> _Problem_: Here are the records. Write out exactly the lines between the one holding "The width and height of the screenshot is (644, 295)." and the one holding "The height and width of the screenshot is (446, 504).", inclusive.

_ _ _ _

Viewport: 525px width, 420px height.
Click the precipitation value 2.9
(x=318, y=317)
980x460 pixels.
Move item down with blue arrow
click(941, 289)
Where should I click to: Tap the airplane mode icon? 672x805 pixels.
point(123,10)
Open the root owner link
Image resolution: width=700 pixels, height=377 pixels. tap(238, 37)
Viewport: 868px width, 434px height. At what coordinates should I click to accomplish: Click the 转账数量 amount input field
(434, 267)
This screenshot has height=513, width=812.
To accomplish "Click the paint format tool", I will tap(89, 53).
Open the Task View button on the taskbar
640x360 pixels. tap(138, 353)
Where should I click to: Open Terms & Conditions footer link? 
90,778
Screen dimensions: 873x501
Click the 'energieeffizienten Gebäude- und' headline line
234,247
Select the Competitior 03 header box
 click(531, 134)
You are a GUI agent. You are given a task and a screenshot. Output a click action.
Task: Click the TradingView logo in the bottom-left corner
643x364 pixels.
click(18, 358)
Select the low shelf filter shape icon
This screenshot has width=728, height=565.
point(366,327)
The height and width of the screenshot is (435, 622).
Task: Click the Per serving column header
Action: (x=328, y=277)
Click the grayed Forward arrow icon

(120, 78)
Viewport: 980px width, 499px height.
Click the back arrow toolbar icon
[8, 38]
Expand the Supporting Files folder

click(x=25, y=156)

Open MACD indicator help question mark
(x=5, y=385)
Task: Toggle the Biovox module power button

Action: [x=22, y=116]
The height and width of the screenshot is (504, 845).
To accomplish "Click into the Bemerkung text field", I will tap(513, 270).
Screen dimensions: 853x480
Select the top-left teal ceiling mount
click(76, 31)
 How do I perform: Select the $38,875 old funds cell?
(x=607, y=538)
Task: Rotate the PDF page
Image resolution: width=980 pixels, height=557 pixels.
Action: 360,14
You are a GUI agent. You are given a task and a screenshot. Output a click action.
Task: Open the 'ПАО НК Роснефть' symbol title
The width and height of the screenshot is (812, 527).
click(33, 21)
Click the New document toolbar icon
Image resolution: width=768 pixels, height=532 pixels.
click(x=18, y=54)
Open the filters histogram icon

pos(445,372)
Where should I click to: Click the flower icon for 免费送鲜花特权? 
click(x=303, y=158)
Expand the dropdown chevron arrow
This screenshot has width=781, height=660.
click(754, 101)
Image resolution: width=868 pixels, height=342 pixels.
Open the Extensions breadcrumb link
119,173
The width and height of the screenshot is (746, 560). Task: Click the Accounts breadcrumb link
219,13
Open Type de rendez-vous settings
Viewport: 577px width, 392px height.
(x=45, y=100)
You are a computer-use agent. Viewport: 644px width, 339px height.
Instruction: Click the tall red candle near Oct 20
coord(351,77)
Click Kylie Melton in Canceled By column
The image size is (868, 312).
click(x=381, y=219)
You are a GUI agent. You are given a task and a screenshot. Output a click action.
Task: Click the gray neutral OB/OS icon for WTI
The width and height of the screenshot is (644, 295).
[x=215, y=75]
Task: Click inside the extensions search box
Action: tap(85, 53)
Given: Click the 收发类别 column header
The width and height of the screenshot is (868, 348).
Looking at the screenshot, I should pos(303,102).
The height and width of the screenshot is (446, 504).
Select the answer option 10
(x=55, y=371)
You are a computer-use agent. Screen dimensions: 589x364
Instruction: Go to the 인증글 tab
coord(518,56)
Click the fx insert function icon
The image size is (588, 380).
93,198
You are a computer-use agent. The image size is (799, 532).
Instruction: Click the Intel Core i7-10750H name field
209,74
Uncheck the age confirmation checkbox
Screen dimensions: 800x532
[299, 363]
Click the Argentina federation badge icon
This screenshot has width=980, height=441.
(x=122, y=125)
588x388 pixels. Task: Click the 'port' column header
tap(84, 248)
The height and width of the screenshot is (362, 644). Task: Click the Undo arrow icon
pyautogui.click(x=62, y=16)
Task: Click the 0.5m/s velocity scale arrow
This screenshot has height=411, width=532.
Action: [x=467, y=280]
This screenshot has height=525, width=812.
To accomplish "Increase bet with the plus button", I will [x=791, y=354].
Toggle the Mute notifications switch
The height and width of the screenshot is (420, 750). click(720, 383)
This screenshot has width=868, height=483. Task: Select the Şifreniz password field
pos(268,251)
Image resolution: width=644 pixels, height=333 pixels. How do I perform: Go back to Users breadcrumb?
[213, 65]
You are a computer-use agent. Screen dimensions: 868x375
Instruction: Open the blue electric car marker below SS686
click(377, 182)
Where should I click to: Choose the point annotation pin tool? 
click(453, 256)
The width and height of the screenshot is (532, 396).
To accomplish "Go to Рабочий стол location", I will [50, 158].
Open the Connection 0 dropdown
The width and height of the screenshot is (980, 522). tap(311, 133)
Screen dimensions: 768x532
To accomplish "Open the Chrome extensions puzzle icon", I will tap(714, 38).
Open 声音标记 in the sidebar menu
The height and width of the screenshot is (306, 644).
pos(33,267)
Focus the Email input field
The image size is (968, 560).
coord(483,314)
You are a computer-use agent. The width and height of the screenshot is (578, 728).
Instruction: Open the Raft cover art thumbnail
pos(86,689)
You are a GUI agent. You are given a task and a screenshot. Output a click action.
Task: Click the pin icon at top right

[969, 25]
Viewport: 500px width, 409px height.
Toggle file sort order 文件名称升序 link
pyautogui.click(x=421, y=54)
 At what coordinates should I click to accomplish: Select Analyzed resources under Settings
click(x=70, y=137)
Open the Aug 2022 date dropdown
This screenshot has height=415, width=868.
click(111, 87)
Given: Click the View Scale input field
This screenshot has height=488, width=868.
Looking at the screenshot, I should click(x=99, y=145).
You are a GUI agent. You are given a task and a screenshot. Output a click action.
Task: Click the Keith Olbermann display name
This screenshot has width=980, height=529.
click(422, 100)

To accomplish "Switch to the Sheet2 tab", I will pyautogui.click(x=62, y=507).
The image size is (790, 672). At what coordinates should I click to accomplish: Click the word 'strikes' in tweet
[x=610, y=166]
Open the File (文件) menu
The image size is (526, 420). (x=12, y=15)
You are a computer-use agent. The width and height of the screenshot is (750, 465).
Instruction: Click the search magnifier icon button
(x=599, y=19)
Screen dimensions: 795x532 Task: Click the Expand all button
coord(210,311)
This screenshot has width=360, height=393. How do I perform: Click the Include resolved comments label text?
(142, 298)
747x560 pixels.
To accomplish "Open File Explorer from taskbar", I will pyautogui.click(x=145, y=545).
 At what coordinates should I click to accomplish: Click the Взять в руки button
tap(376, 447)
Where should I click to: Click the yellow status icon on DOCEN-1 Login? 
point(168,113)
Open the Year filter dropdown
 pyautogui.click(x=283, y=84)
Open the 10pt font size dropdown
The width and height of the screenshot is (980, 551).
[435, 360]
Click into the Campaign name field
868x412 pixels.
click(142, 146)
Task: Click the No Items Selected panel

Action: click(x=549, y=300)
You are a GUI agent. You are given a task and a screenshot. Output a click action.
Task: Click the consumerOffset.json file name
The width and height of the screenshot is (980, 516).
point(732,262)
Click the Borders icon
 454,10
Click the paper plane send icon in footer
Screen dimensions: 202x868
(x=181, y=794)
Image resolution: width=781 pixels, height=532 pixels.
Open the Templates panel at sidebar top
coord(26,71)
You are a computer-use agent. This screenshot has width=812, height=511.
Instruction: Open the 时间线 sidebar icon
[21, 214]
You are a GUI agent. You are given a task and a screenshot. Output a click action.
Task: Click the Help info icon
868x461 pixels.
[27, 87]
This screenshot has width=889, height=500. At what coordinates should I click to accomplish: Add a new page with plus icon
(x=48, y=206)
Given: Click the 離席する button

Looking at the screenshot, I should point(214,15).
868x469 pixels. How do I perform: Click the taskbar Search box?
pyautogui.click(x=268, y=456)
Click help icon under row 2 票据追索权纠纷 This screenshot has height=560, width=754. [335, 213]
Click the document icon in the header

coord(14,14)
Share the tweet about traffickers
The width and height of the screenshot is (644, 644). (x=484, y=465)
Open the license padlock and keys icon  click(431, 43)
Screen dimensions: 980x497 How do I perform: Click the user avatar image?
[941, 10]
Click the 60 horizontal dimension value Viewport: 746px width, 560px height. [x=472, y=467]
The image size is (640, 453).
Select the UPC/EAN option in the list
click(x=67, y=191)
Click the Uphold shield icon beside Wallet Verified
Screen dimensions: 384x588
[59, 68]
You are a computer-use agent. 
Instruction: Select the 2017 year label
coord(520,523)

_ _ _ _

> _Answer for this exercise_:
The width and height of the screenshot is (644, 295).
[x=215, y=75]
Task: Click inside the extensions search box
Action: tap(85, 53)
Given: Click the 收发类别 column header
The width and height of the screenshot is (868, 348).
Looking at the screenshot, I should pos(303,102).
The height and width of the screenshot is (446, 504).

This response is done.